In your benefits handbook, there may be language stating “applies to deductible” or “after deductible” in reference to the terms of your health insurance benefit booklet. Both of these phrases mean you must pay your deductible prior to receiving any financial help from your health insurance. If your insurance lists “applies to deductible” for office visits, prescriptions, wellness, or other outpatient services, this could be financially significant. Anyone with a high deductible plan will likely pay $1,600 each year before the health insurance pays anything for your medical care. Once you add your monthly premium into this calculation, the result can be a disturbingly large amount of money.

You could pay hundreds or thousands of dollars before the health insurance covers any costs. The worst part is the deductible starts over each year, whether or not it you paid or “met” the amount for the year prior. If you have a health plan with a deductible that applies to routine care, it might be better to look for another plan that states “co-pay only”. As the alternative of never going to the doctor and/or pharmacy will only result in higher healthcare costs down the line.

Co-Insurance is over 20%

Your deductible outlines how much you pay before health insurance starts pitching in for the costs; however, the co-insurance is equally important to understand. Co-insurance is the amount still owed after the insurance pays. If you have routine care where co-insurance applies, it may get expensive. Most plans are 80/20, meaning the plan pays 80% and you pay 20% of the healthcare costs. If you are lucky, this only “applies” or is listed under inpatient services. However, one hospital admission is roughly $12,500 for adults (subject to variation by area), so your responsible shared cost could be $2,500, according to the Agency for Healthcare Research and Quality in 2013.

Prescription coverage only includes generic

There are a wide variety of prescriptions on the market, but most insurance plans offer larger discounts on generics. Prescription plans that only cover generics can be tricky. For example, a new prescription or brand most likely will not have a generic formula for a number of years following its release – as in the case of blood pressure medicine. There are countless types of blood pressure medicines, but there are some “designer” versions. These formulas include combining two drugs into one, or have added ingredients acting as enhancements for people with varying needs. If the plan does not cover or reimburse for brand name drugs, it can amount to hundreds of dollars owed at the pharmacy checkout counter.

No Out-of-Network Coverage

Health plans advertise a few key perks to members; one is the strength of their provider network. It is a list of physicians, hospitals, and other facilities that participate with the plan, which members can access to utilize their health services. The problem arises when you need a doctor who is not signed up with your plan, aka “out-of-network”. Any provider that is out-of-network that you visit will not be covered by insurance, ultimately becoming your financial responsibility. Unless it is authorized by the plan, which is a rare exception, the entirety of services rendered will be charged to you. Therefore, it is crucial to understand the out-of-network coverage offering that your health plan provides it could be nothing. Even a 40/60 out-of-network benefit is better than receiving nothing from your health plan.
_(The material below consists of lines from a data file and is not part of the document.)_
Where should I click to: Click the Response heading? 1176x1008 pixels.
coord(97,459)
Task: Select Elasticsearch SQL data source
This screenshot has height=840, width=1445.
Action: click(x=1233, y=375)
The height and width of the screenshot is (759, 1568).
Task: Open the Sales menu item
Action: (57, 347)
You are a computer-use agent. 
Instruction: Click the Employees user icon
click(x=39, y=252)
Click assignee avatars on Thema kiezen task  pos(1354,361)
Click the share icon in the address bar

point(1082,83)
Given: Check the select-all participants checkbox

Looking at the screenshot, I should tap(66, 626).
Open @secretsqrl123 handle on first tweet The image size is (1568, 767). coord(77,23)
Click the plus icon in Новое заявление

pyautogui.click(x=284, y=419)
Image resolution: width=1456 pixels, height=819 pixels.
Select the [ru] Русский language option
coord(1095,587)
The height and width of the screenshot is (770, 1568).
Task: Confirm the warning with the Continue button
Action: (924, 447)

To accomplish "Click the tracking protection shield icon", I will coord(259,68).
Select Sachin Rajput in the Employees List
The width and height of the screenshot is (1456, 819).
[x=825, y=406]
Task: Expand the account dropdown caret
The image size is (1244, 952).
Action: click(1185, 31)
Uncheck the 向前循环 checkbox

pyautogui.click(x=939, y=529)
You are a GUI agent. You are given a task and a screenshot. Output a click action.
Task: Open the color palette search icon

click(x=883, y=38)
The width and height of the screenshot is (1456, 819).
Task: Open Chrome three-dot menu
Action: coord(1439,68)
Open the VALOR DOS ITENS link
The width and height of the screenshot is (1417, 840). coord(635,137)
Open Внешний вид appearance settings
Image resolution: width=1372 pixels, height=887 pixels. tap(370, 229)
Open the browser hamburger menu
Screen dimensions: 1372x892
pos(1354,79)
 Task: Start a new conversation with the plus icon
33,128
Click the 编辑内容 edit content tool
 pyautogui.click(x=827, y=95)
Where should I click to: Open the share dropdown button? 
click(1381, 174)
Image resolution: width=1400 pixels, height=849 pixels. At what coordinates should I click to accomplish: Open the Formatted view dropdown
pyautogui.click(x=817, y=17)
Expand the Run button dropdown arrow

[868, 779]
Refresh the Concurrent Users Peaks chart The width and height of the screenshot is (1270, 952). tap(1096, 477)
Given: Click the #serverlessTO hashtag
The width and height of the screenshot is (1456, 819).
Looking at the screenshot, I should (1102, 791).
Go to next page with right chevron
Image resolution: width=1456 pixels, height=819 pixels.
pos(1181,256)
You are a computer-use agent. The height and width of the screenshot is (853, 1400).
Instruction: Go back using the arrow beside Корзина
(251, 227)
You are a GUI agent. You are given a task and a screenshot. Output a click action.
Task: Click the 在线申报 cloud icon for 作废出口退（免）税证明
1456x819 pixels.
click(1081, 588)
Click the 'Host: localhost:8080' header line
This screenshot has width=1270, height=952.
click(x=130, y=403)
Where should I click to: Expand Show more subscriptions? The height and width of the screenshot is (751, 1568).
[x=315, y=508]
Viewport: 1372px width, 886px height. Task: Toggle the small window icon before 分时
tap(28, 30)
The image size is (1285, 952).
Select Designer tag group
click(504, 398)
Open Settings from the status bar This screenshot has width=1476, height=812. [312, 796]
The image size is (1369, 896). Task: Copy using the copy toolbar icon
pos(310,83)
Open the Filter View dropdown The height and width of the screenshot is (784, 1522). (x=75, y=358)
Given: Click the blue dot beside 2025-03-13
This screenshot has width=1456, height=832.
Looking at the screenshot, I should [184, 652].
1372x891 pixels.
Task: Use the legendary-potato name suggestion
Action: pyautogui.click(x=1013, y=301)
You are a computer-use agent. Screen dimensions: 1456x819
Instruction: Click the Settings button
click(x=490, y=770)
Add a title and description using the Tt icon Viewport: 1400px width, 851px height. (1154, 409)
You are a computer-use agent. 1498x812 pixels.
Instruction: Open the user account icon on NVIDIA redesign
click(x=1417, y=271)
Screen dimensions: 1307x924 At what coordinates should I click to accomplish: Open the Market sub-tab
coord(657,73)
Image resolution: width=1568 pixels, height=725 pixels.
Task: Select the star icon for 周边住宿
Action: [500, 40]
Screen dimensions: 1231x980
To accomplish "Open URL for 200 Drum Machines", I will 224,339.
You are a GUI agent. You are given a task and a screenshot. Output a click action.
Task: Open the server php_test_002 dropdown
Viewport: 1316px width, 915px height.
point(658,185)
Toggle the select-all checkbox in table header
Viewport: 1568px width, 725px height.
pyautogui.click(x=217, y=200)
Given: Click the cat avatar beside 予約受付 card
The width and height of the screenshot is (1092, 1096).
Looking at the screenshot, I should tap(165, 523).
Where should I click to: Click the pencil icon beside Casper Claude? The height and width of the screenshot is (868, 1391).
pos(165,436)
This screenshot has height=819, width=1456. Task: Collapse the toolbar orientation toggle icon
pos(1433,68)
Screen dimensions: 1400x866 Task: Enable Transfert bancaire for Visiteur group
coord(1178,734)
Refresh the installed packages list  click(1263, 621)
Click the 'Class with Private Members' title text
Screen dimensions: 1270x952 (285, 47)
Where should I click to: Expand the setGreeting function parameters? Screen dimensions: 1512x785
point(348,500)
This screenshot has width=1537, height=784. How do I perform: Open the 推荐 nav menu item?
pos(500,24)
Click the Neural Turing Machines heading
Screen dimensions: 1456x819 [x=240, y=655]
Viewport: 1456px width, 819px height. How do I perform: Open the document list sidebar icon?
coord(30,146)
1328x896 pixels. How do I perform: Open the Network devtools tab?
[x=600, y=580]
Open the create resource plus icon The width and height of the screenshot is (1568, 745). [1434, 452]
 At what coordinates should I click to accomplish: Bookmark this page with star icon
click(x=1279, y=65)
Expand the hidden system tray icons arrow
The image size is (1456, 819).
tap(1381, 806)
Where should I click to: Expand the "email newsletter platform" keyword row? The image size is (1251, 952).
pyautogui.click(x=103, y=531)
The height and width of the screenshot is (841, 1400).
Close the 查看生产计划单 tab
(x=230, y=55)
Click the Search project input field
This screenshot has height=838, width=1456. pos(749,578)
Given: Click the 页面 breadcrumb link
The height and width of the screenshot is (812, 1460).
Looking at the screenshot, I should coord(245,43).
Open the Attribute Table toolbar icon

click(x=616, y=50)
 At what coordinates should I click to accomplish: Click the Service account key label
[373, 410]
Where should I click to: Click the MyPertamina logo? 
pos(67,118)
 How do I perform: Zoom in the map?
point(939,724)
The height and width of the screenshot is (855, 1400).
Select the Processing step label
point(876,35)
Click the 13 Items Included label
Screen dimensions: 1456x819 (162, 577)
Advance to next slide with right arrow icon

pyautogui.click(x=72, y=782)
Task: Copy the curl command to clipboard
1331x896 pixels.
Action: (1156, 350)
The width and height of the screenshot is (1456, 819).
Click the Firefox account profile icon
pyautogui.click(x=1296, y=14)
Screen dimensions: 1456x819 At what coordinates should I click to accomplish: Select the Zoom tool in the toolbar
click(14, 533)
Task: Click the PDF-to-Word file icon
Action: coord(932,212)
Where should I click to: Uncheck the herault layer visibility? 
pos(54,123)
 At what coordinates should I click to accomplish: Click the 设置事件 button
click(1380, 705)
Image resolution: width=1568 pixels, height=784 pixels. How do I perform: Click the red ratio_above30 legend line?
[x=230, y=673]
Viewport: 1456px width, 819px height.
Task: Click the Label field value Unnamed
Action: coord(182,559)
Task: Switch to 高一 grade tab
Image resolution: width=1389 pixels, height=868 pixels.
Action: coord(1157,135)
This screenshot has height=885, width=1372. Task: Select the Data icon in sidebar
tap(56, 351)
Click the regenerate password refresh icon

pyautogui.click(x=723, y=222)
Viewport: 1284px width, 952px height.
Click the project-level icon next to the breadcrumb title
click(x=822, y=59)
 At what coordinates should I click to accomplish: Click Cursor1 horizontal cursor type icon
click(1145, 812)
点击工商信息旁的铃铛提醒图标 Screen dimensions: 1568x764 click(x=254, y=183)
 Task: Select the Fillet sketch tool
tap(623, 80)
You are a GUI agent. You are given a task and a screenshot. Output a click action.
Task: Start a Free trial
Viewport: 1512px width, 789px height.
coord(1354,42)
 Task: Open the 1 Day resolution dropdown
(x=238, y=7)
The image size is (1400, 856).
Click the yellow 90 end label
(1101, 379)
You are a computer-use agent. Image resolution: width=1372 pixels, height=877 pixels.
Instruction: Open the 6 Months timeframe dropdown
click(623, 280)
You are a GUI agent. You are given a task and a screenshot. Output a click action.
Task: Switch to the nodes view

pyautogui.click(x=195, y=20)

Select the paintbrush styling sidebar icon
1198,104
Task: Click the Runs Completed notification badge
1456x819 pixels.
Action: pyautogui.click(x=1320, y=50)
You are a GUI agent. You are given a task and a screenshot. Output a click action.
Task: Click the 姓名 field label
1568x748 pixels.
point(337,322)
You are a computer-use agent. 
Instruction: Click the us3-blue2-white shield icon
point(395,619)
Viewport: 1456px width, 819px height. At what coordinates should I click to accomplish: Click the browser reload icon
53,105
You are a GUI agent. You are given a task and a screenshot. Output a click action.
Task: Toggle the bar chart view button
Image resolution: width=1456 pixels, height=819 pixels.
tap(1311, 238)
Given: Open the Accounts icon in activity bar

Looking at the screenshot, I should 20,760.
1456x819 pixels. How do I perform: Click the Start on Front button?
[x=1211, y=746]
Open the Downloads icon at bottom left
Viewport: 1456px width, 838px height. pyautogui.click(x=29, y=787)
Customer service is automated/phone tree

Teleprompts can offer a general overview of benefits and claims history with ease. However, when complex questions arise, you will often find yourself transferred from one customer service agent to another, each of which is unable to address adequately your specific problem. This process is never short with phone calls lasting anywhere from 15 to 30 minutes, sometimes more. In order to avoid the frustration of the phone tree, it is better to call during off hours, when you have dedicated time to be routed to a competent agent. Off hours in this case would be 9-5, while most people are working. The process, unfortunately, is very similar to calling any company with agents.